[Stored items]
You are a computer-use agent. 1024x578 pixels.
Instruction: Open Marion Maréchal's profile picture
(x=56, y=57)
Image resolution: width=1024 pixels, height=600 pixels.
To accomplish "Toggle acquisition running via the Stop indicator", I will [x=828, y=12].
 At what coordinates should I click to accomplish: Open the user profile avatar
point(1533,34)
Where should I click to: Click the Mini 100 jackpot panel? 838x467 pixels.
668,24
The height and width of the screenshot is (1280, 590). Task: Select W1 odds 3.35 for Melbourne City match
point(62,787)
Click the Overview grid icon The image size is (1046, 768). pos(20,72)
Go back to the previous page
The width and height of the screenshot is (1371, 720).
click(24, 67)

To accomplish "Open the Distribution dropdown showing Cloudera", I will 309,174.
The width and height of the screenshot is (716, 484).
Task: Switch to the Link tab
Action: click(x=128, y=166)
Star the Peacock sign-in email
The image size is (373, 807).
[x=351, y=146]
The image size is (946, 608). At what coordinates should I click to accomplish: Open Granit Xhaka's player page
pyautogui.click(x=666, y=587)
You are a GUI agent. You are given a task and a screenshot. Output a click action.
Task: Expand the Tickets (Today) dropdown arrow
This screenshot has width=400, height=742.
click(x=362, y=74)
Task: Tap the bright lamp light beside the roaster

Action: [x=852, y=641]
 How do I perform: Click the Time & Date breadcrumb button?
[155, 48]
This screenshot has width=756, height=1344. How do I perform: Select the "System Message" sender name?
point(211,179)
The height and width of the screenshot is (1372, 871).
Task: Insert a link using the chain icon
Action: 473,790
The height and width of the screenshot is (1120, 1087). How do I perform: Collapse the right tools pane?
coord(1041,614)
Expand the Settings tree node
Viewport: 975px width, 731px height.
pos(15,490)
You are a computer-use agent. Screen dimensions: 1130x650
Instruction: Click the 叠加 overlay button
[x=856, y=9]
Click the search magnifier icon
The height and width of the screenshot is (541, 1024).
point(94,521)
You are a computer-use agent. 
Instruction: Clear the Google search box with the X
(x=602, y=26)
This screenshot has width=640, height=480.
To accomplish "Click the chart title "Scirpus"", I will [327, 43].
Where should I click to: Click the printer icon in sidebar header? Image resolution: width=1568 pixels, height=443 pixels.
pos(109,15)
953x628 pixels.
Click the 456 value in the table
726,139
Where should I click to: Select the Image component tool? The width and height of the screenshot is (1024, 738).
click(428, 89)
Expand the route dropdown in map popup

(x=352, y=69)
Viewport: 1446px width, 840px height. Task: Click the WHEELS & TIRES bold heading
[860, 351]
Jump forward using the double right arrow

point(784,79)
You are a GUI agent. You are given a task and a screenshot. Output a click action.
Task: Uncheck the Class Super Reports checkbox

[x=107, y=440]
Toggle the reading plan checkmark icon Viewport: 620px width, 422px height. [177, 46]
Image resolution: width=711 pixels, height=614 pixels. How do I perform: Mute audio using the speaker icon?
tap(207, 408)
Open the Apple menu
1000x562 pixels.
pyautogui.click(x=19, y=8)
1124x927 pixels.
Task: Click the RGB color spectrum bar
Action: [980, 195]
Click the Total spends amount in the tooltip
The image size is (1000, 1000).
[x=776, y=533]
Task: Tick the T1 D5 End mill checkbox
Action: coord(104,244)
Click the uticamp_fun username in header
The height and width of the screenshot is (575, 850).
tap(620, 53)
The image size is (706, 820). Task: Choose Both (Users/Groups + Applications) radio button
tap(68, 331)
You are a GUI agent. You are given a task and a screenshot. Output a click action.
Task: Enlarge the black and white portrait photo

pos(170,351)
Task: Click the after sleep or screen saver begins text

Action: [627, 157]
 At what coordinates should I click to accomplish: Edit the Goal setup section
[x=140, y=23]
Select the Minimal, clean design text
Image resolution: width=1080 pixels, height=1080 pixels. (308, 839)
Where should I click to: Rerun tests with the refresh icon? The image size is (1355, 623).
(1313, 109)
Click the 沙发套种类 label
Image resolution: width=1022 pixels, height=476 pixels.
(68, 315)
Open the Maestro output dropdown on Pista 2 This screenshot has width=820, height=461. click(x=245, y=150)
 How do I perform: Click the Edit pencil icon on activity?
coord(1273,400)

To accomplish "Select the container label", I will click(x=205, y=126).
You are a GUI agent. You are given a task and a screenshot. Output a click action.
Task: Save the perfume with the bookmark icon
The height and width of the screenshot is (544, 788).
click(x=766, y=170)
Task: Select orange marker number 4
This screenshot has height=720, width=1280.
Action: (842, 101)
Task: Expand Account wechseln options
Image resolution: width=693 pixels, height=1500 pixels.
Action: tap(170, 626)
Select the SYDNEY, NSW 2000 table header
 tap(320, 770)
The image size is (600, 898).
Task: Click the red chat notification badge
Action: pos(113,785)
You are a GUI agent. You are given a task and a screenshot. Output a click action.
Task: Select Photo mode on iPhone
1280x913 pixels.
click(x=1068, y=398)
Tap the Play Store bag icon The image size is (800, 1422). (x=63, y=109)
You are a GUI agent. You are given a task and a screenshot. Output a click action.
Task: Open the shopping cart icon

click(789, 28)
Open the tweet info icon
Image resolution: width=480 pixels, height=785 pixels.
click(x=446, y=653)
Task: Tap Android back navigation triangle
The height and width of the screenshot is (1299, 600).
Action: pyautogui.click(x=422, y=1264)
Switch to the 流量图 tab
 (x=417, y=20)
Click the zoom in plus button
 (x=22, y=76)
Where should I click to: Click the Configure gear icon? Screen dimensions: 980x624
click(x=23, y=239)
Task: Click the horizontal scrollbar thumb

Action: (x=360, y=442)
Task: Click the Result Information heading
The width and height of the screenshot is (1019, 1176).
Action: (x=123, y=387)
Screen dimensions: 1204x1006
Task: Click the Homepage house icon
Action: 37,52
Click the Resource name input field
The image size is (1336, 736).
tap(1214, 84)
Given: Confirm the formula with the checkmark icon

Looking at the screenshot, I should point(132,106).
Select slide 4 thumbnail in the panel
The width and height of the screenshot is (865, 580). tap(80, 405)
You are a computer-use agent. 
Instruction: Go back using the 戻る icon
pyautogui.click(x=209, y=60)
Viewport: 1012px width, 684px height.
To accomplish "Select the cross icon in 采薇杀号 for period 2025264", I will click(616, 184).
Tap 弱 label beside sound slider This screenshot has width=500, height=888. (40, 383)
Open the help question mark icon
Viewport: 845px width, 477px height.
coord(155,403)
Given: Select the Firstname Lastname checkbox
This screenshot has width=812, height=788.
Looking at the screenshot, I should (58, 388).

# WHAT IS EXPECTED:
Each line in the data where the string "computer" occurs should be identified and copied.

# RESPONSE:
You are a computer-use agent. 1024x578 pixels.
You are a computer-use agent. Screen dimensions: 1130x650
You are a computer-use agent. 
You are a computer-use agent. 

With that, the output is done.